Belfast Telegraph

Moving service in Belfast for parents and families left bereft by the loss of infant

Nikki and Brian Coles light a candle, watched on by Archdeacon Stephen Forde, following special service in St Anne’s Cathedral
Nikki and Brian Coles light a candle, watched on by Archdeacon Stephen Forde, following special service in St Anne’s Cathedral
A couple being comforted during the service
Barbara Gergett, a childbirth and loss midwife in Belfast

By David Young

A moving 'Saying Goodbye' service was held in St Anne's Cathedral yesterday for families, couples and individuals affected by the loss of a baby, whether during pregnancy, at birth or in infancy.

Such services - which take place across the UK - are organised by leading support charity The Mariposa Trust to help people affected by baby loss, pregnancy after baby loss, fertility or adoption issues, and more.

The charity was founded by Zoe and Andy Clark-Coates, who tragically suffered the loss of five babies.
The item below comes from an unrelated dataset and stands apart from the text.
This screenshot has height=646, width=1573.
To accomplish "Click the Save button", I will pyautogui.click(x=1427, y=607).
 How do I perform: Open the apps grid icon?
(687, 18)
They saw that there was an extreme lack of support available to parents like them, and so decided to start the 'Saying Goodbye' services.
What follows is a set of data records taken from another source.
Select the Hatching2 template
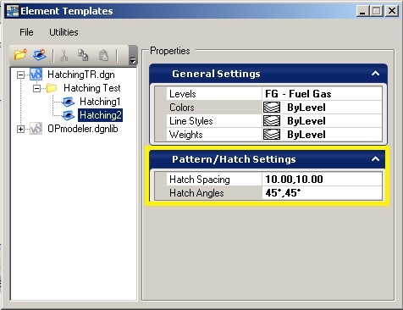The width and height of the screenshot is (403, 310). [x=100, y=115]
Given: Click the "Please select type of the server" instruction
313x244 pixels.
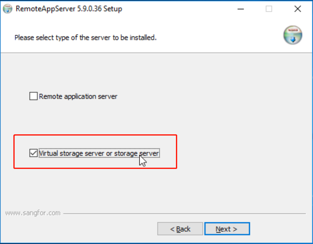Looking at the screenshot, I should click(85, 38).
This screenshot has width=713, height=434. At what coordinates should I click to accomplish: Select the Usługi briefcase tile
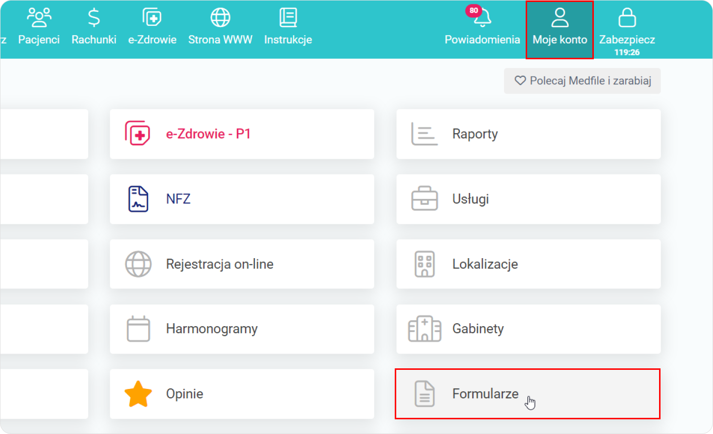pos(528,199)
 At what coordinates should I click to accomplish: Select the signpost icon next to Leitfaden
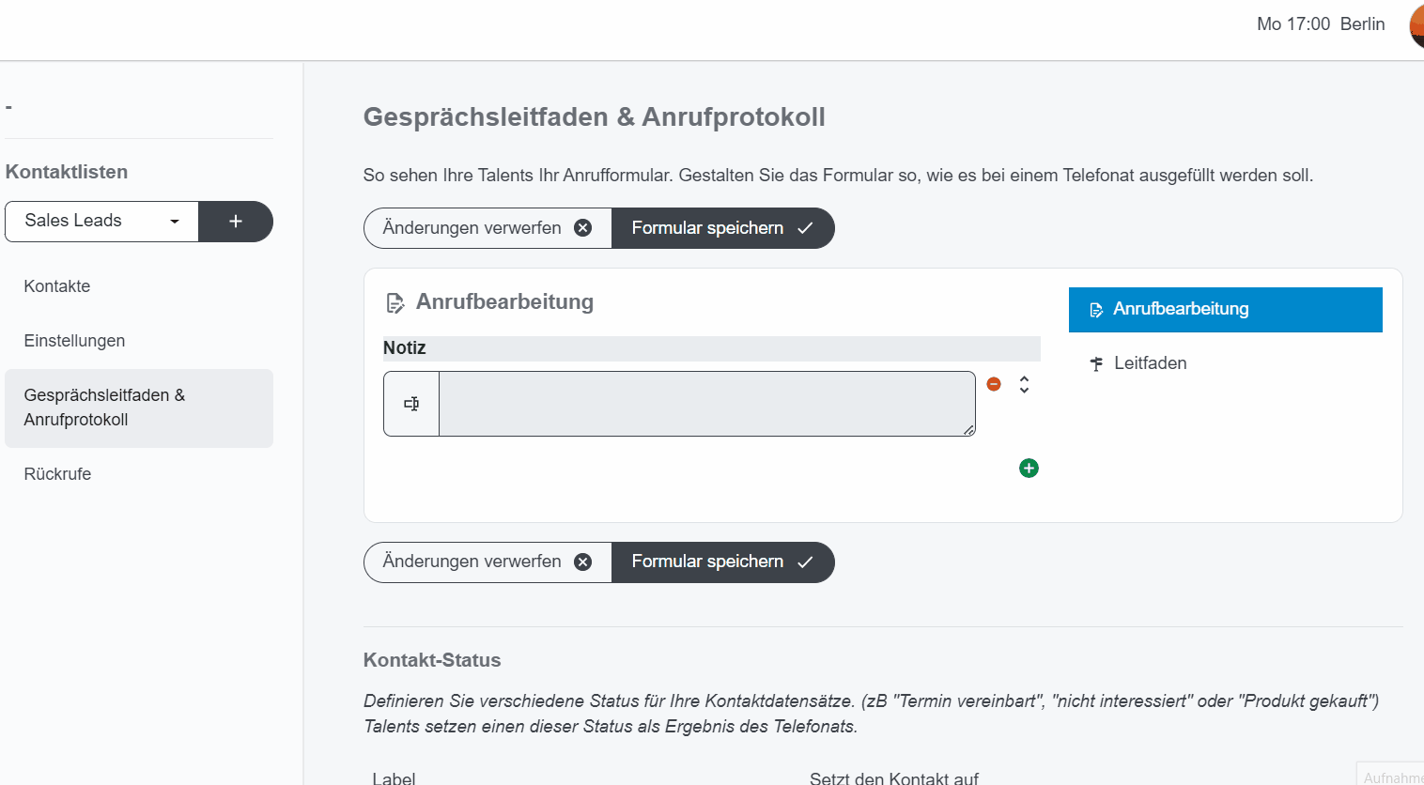[x=1096, y=363]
Andy Clark-Coates said: "When parents go through the devastating loss of a baby, whether during pregnancy, at birth or in infancy, they often feel isolated and unable to process the overwhelming grief and trauma that miscarriage, stillbirth, neonatal and early years loss brings.

"The 'Saying Goodbye' services allow people to stand with others who have experienced the similar trauma of baby loss, and collectively acknowledge and remember each life lost."

Among those at yesterday's service in Belfast was Lisburn couple Brian and Nikki Coles, who lost their third child during pregnancy.

"Back in October 2017 we were just a normal family, blessed with two little boys and incredibly excited to be expecting our third much-wanted child," said Nikki (31).

"It was a wet miserable day in Belfast and as a family we went along, excited but nervous to find out the gender of this little one.

"Both our boys were very excited but yet I couldn't really shake the feeling that something wasn't quite right.

"We found out that evening that our little girl's heart had stopped beating - and our world shattered into a million pieces.

"Gradually the light began to enter back into all our lives but little did we know then that we would go on to lose another two babies the following year.

"Thankfully, we had the support to help piece together our broken hearts after each baby we lost."

She said the support of the Mariposa Trust had been vital to helping rebuild the couple's lives.

During the touching ceremony, candles were lit and attendees were invited to ring a bell in memory of the lost babies.

"That's always a really special moment," Nikki said.

"Every baby matters, the service gives people a chance to remember the children they've lost, especially if - like us - you did not have the opportunity to have a funeral service for your baby

"It is so special to remember our little ones among other parents who know that feeling of utter heartbreak."